Los dos fijaron su atención en la vía. El semblante de ella estaba marcado por la turbación y el de él por la rabia.
A Mike lo atormentaron recuerdos del pasado. Alyssa lo había rechazado por ser un tipo de escasos recursos que había logrado estudiar en la universidad gracias a una beca, mientras que ella era una niña rica que tan solo debía estirar su mano para que sus padres le dieran todo lo que quería.
Estuvo con él solo para vivir una experiencia excitante que luego pudiera compartir con sus amistades millonarias.
Mike había sido considerado en la universidad un «chico malo»: el huérfano pobre de mal carácter que se ganaba la vida reparando autos, se dedicaba al boxeo y tenía una moto con la que podía trasladarse.
Solía tener a un cortejo amplio de mujeres tras sus pasos, suspirando arrobadas por su imagen de renegado, pero una vez que lo conocían a fondo y descubrían que tan solo era un idiota que buscaba abrirse paso en la vida, quemándose las pestañas para estudiar y salir adelante, al tiempo que trabajaba para mantener a su hermano rebelde cinco años menor, salían despavoridas.
Ellas querían acción, misterios y peligro, pero solo encontraban soledad, traumas, ira reprimida y mucho cansancio.
Lo que todas habían buscado, fue lo que Alyssa quiso de él y al no conseguirlo se marchó.
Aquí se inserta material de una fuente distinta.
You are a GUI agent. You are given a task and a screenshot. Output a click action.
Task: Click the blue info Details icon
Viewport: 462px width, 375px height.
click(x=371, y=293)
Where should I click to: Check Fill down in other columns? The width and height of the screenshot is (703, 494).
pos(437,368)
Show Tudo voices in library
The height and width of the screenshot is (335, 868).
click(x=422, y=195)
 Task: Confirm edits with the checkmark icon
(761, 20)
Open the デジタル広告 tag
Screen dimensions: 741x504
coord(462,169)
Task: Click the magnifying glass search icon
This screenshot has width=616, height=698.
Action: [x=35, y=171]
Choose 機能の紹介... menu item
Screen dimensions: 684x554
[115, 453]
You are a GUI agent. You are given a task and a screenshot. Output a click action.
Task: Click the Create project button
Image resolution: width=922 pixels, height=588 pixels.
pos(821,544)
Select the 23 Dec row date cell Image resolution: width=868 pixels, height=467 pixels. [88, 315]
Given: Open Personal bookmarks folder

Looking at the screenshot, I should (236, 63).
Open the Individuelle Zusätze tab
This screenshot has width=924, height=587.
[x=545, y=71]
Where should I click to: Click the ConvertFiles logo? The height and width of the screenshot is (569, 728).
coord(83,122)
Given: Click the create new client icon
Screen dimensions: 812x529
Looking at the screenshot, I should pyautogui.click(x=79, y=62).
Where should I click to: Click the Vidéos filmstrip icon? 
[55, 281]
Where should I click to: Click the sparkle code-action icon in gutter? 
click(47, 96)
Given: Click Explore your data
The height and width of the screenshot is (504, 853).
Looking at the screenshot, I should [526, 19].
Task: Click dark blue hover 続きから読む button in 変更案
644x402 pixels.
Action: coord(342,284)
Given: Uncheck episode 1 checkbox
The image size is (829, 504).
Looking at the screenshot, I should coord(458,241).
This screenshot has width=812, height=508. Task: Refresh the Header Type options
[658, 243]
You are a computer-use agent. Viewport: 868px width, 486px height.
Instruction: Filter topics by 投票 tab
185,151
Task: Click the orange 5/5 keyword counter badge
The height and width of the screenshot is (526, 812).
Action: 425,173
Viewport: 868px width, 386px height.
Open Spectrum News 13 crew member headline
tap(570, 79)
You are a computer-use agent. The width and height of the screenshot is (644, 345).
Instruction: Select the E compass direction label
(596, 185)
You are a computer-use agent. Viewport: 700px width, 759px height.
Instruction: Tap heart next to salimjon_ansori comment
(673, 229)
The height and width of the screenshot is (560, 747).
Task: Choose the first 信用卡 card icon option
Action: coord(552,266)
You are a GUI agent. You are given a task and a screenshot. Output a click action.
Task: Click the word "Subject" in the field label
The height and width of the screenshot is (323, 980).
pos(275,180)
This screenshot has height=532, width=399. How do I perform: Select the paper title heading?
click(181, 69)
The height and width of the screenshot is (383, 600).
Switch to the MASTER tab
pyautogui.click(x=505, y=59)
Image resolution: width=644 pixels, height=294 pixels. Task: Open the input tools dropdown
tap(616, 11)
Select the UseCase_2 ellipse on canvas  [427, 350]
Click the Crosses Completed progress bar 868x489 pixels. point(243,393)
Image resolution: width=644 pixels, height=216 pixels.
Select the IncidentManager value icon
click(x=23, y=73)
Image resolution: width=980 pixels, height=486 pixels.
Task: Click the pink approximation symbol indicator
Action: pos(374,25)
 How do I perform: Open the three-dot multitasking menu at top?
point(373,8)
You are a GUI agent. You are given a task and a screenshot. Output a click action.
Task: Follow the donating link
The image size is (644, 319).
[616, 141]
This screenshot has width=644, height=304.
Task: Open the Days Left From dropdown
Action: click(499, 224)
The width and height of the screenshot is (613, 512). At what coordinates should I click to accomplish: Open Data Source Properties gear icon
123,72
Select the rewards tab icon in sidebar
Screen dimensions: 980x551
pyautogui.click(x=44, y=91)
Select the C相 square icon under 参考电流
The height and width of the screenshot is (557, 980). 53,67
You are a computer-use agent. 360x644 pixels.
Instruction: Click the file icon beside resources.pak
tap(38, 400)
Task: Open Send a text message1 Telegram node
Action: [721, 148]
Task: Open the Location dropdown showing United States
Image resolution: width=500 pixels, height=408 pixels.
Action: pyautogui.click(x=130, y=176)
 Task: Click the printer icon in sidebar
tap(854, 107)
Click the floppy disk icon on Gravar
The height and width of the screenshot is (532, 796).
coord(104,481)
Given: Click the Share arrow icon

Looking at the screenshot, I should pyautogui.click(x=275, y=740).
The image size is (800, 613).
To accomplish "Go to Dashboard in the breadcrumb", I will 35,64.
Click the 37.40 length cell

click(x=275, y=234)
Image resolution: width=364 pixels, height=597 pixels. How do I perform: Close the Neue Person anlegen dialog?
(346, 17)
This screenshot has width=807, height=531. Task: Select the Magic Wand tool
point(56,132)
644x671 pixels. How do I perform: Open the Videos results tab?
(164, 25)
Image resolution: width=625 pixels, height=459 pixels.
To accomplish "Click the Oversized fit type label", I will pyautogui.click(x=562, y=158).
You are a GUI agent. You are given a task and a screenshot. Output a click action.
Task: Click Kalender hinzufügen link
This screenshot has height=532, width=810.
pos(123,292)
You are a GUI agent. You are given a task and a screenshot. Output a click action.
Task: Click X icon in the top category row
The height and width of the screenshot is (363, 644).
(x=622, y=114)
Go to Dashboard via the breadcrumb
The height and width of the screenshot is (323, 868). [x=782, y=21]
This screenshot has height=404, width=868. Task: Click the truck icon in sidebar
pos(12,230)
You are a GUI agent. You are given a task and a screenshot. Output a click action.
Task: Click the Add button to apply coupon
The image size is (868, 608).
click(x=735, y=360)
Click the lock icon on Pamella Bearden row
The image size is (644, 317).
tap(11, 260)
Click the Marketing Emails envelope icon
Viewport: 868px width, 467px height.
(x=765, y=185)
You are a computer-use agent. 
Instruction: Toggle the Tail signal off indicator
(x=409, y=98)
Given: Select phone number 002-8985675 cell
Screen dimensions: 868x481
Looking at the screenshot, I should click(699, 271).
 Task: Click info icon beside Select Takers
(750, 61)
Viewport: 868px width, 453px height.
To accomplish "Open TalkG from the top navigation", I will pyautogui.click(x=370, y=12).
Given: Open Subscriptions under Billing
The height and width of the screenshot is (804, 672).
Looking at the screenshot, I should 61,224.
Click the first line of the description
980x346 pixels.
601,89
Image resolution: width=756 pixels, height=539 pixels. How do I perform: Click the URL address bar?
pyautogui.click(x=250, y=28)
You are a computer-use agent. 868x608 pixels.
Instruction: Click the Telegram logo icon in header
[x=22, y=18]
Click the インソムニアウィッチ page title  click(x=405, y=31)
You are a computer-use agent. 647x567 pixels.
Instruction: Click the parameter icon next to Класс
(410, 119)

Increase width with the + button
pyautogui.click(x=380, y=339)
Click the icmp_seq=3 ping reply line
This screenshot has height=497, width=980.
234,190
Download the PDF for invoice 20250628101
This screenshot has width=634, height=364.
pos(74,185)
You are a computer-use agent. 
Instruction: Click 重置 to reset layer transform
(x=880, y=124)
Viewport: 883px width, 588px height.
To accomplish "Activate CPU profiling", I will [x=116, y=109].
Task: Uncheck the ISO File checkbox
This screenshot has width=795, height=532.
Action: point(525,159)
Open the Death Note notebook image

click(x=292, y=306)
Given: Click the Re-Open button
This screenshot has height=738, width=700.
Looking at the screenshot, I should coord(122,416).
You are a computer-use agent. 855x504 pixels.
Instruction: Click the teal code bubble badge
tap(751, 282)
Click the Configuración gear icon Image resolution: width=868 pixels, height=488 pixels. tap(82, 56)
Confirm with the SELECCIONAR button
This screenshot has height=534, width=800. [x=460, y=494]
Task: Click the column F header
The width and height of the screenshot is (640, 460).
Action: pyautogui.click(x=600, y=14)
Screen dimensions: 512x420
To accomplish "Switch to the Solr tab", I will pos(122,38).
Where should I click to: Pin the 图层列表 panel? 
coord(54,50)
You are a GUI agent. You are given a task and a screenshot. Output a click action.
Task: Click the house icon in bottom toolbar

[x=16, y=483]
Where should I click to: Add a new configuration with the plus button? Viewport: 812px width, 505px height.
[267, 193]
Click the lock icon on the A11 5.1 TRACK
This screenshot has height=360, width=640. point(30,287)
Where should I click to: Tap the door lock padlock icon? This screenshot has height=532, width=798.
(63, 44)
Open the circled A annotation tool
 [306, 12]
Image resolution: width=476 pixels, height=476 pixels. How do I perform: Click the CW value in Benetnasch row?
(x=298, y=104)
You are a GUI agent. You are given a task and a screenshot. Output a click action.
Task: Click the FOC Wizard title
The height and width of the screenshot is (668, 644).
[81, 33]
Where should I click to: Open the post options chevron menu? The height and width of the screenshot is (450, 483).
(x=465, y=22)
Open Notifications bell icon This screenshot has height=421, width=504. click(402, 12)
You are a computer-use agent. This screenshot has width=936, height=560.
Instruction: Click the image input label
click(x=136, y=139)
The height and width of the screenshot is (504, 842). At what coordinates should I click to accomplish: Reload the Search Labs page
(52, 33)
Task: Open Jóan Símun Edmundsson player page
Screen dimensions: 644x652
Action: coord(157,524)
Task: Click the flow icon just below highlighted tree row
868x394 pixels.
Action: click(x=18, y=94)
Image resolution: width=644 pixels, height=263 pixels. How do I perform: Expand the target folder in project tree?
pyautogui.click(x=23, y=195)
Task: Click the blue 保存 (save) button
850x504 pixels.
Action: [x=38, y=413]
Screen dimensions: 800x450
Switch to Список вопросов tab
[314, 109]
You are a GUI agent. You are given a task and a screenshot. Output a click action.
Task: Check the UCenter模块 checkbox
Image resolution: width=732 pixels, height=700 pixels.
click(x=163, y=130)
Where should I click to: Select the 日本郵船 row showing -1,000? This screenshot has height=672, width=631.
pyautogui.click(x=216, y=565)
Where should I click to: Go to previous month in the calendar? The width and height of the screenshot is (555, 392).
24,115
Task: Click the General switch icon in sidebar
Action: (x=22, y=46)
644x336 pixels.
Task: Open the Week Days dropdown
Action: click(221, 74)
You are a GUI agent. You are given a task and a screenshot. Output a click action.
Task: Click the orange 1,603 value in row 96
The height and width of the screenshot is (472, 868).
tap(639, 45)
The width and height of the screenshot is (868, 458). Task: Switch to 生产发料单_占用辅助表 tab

Tan solo fue una distracción que apenas duró unas semanas antes de que lo volviera el protagonista de sus burlas y desprecios.
Pensó que algo bonito pudo haber salido de esa relación porque la atracción que sintieron el uno por el otro había sido fuerte, aunque solo quedó en anhelos. Ahora se encontraban allí, de nuevo cara a cara, pero en una situación distinta.
Ella necesitaba de él con urgencia y él de ella.
Los dos tenían necesidades grandes que resolver y se habían atrevido a llegar hasta ese campamento para solventar sus asuntos.
¿Serían capaces de seguir adelante sin acobardarse?